## QUOTED PASSAGE
The “Skills” Gap Is Actually The “Employers Too Picky” Gap

Knowledge @ Wharton: You also say part of the problem is that companies aren’t paying market wages. They’re trying to low-ball the job market. But why should they pay market wages when they can get employees cheaply?
Cappelli: Well, the thing is they can’t — that’s what they’re claiming, right? There’s a survey done by Manpower that asks employers if they’re having trouble finding people to hire. In that survey, about 11 percent say the problem they’re having is they can’t get people to accept the jobs at the wages they’re paying. So 11 percent are saying we’re not paying enough. If 11 percent admit this, my guess is the real number is probably double that. We’re not very good at identifying problems that we create ourselves. That’s certainly part of it. You know, maybe you can’t blame them for trying. But if they’re not finding [employees], don’t call it a skills gap; don’t call it a skills mismatch — you’re just being cheap.
— Peter Cappelli is the author of Why Good People Can’t Get Jobs, and he argues that the reason we keep reading about companies being unable to fill open positions isn’t because of terrible applicants, unskilled and wrong-skilled, but because companies are pretty terrible at hiring. One point in particular he refutes: That the jobs-applying workforce has a skills-mismatch with jobs openings. I find this heartening. Annoying, obviously, but heartening. The applicants are alright.

## STUDY QUESTIONS
a – According to the interview about the skills gap, what share of employers in the Manpower survey say they can't get people to accept jobs at the wages they pay?
b – Continue the commentary on the skills gap from its last sentence.

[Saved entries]
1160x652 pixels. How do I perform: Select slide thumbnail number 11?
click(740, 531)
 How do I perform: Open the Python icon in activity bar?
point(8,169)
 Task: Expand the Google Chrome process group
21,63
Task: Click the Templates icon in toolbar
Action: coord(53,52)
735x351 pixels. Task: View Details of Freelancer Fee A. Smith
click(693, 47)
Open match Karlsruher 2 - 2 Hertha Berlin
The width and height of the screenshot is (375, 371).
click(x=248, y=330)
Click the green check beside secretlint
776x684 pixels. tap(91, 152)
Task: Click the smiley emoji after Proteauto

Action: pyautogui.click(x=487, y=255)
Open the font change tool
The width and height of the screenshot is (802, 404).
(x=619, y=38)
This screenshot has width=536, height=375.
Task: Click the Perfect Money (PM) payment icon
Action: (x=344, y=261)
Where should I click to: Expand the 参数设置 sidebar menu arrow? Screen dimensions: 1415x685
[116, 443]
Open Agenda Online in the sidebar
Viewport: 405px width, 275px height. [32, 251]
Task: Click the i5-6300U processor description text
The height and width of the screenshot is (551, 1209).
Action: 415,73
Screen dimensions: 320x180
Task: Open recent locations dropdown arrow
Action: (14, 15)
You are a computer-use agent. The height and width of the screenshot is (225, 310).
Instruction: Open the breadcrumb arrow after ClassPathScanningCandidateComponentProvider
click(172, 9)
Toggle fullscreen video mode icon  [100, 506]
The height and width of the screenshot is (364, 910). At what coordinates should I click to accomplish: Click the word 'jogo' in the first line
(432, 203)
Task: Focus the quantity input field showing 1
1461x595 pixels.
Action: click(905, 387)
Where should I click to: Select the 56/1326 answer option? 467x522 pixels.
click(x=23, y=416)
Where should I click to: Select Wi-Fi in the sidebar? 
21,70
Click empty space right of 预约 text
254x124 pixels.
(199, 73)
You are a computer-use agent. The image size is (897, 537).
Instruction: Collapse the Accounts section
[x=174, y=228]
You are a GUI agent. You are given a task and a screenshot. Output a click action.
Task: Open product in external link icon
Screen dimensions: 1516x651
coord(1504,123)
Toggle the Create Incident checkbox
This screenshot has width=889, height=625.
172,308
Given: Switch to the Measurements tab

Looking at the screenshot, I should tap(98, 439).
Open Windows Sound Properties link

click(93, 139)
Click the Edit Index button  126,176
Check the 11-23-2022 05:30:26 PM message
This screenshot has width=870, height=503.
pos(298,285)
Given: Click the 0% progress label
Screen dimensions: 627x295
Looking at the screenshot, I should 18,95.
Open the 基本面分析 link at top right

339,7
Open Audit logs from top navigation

## RESPONSES TO THE TASKS
a – About 11 percent.

b –
He blames this pervasiveness of the myth in part on anecdotal news features about the jobs situation:
“Employers, when they say they’ve got a skills gap, that there are no applicants out there who meet their needs, they are self-diagnosing the situation. What’s really happening is they’re just not able to hire, but you don’t know why that is, right? And the skills-gap story is their diagnosis. It’s basically saying there’s nobody out there, when in fact, it turns out it’s typically the case that employers’ requirements are crazy; they’re not paying enough, or their applicant screening is so rigid that nobody gets through.”